Dal vescovo di Imola agli Alidosi
Dalla prima metà del secolo XI l'insediamento della ‘massa’ di Sant’Ambrogio - posto a nord ovest dell’attuale centro abitato e forse fortificato - è attestato con altri siti dell’Imolese come proprietà di Bonifacio di Canossa. Donato dalla contessa Matilde alla Chiesa pisana nel 1077, cinquant’anni dopo la massa era del vescovo imolese, che ne concesse i privilegi ai canonici di San Cassiano.
La titolarità vescovile della massa fu confermata da successivi atti papali ma non dall’imperatore, che ai primi del Duecento la assegnò in feudo, con poteri quasi assoluti, alla famiglia Alidosi, in posizioni di prestigio a Imola fin dal secolo precedente. Il casato elesse a propria sede un castello nei pressi di Sant'Ambrogio detto ‘del rivo’ - oggi ridotto a rudere e noto come il Castellaccio - dalla cui piazza di mercato, posta più a valle, sarebbe sorto il centro di Mercatale, poi Castel del Rio.
Nel corso del Duecento gli Alidosi rafforzarono con alterni esiti le proprie posizioni lungo la valle – estendendo il proprio controllo fino al presidio militare di Linaro a ridosso di Imola, decisivo per il controllo della città – ma anche oltre il crinale in territorio fiorentino, dove divennero signori di Castiglioncello e di Visignano. A suggello della politica di potere del casato - rafforzata dai legami matrimoniali con gli Ubaldini signori del Mugello e con importanti famiglie fiorentine e bolognesi – il ramo imolese degli Alidosi ottenne nel 1341 dopo decenni di aspre lotte il vicariato della città, carica divenuta ereditaria quarant’anni dopo e conservata fino al 1424 quando vennero esautorati dai Visconti.

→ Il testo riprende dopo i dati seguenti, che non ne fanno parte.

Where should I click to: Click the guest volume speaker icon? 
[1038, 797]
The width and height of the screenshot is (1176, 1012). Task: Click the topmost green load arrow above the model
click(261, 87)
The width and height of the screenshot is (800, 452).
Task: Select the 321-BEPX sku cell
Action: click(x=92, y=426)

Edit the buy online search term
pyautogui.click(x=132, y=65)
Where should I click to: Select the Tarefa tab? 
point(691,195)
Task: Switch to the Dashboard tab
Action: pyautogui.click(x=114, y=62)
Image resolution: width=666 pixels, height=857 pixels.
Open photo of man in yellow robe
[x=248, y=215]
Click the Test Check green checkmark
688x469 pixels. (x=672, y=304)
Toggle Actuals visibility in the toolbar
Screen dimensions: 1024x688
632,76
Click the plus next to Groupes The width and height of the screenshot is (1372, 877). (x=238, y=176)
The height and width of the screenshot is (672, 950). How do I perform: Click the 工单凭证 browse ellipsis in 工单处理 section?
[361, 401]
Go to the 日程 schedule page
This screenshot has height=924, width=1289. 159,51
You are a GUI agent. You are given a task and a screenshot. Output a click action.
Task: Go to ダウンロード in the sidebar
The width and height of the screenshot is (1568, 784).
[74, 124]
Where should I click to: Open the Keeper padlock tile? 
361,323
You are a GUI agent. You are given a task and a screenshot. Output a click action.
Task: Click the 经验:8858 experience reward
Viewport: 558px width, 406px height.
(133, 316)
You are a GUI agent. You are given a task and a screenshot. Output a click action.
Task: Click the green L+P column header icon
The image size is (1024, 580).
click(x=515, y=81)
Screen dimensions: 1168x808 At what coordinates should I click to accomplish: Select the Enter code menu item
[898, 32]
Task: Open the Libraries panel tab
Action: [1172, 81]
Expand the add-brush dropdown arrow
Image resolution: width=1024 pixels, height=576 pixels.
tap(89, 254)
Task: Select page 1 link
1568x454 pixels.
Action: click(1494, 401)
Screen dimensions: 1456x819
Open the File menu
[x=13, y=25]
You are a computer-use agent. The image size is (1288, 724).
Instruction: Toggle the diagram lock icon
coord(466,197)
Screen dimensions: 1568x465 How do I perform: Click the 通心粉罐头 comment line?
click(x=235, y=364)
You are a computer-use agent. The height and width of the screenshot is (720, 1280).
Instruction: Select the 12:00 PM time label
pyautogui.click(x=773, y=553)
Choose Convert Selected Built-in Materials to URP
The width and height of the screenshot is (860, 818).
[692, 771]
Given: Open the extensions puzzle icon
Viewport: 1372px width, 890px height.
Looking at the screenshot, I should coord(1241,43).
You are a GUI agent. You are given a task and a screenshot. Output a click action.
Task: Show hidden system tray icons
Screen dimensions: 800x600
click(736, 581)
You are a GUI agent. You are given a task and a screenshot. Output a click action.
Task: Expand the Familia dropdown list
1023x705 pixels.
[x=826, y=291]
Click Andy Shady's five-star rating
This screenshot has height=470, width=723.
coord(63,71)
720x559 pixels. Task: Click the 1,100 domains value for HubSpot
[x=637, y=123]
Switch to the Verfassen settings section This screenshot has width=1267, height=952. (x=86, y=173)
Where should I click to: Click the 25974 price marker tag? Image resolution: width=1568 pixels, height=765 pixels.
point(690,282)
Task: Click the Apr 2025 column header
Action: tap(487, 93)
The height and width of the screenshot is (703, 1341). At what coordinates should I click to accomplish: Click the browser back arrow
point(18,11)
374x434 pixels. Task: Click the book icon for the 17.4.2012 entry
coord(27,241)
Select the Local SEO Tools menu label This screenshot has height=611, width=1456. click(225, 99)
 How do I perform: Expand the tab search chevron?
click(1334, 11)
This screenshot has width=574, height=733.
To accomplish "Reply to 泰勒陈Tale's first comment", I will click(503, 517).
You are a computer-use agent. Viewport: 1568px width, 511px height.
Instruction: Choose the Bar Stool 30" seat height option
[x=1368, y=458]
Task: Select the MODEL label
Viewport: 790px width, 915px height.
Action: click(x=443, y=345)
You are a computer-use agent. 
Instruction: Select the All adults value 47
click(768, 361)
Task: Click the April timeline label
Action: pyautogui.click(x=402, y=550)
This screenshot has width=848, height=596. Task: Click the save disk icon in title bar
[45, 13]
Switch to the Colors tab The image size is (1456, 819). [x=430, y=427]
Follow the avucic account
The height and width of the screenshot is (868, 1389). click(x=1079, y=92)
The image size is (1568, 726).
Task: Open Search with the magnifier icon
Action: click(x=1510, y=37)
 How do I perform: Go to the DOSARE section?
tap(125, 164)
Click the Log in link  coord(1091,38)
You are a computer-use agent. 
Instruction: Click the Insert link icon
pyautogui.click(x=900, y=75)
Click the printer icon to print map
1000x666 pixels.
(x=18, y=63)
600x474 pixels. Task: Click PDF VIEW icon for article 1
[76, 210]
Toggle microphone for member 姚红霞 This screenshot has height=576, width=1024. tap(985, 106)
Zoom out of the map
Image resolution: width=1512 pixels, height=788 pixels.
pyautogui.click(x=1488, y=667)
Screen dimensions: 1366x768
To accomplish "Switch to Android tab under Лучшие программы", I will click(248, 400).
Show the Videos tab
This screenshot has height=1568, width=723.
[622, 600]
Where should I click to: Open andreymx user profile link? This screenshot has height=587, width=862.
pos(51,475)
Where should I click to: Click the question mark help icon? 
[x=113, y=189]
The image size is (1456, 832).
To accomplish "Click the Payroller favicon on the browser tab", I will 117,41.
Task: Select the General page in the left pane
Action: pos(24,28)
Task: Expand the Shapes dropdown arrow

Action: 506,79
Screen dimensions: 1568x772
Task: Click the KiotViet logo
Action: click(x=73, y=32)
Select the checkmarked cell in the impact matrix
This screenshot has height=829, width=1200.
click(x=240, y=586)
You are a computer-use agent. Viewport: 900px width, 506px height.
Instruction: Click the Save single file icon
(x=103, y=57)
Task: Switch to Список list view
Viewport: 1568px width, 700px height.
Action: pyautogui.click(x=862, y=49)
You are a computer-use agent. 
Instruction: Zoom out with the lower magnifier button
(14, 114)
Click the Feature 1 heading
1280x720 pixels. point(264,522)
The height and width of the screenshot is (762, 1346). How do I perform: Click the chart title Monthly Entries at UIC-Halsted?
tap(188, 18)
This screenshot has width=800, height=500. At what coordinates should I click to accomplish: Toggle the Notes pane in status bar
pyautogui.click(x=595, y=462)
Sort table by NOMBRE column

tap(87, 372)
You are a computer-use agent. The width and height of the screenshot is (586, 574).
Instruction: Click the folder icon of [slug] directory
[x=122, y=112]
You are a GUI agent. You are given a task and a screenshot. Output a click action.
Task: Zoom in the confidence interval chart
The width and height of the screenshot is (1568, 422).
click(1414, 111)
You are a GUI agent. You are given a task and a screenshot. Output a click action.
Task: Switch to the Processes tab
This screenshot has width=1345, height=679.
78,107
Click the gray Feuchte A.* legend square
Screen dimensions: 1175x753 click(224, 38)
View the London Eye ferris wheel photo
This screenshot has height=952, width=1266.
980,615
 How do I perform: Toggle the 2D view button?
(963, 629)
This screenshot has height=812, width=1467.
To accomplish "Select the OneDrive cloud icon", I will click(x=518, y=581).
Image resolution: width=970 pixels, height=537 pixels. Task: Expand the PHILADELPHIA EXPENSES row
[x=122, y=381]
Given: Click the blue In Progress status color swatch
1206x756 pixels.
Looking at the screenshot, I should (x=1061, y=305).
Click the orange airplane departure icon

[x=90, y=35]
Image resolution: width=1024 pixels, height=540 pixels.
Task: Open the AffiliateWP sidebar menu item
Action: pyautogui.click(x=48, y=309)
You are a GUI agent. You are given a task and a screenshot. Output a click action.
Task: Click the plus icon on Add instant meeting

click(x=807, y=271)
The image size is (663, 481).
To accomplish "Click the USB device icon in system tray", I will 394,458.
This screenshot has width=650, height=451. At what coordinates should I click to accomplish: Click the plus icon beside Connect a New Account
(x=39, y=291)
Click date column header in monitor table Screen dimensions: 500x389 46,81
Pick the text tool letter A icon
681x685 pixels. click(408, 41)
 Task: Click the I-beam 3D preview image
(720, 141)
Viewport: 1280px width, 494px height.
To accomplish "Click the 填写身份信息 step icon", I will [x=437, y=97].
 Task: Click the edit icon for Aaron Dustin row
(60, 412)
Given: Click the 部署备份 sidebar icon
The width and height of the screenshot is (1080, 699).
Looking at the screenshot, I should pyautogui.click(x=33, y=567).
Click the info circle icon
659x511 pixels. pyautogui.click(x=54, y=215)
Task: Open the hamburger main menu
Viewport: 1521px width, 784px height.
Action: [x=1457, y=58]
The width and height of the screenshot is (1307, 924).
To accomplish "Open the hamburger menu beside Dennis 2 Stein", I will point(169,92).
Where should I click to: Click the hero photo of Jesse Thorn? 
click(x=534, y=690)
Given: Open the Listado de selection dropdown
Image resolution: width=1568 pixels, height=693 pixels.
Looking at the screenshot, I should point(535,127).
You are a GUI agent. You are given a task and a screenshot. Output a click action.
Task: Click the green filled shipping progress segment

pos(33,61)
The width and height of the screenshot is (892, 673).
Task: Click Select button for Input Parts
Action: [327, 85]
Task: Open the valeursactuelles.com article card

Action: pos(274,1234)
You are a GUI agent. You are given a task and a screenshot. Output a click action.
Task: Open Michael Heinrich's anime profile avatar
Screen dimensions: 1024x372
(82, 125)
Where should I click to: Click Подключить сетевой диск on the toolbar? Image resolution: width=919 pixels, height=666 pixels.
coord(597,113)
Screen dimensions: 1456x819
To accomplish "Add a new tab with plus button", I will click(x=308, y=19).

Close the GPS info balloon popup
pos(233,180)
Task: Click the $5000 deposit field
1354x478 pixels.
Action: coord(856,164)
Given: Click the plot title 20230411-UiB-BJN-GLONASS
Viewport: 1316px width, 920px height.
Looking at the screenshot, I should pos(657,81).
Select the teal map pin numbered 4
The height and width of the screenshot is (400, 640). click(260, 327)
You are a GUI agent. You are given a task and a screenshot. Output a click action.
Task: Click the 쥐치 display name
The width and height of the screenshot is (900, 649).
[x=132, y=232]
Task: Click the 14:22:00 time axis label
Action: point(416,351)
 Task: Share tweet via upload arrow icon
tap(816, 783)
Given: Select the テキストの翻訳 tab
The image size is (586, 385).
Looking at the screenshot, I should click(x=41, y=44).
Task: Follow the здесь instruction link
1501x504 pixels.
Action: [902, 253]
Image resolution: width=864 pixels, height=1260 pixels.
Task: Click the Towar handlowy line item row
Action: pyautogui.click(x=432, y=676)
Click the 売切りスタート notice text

Gli Alidosi di Castel del Rio e un potente protettore
Il ramo familiare stanziato a Castel del Rio avrebbe invece mantenuto il potere nella valle del Santerno per altri duecento anni.
Alleatisi a fine Trecento con Firenze – unendo nello stemma di famiglia il giglio fiorentino all’aquila imperiale– questa branca famigliare ebbe il suo momento di massima gloria fra Quattro e Cinquecento, grazie alla protezione politica e alla disponibilità finanziaria del cardinale Francesco, fidato consigliere di Giulio II e detentore con i fratelli del feudo montano.
Oltre a concedere ai parenti ampie cariche e rendite, il cardinale esercitò la sua influenza per mantenere Castel del Rio alla famiglia, impedendo che gli abitanti passassero a Firenze, che ne aveva già accettato la dedizione, per sottrarsi alla pesante pressione tributaria loro imposta. Egli non riuscì invece nel tentativo di restituire agli Alidosi il perduto vicariato imolese: questo disegno collideva infatti con la politica di Giulio II che mirava – fallito il tentativo di Borgia di crearvi uno stato personale ed eliminato il pericolo veneziano - a inglobare la Romagna direttamente nello Stato della Chiesa, eliminando la mediazione dei vicariati signorili.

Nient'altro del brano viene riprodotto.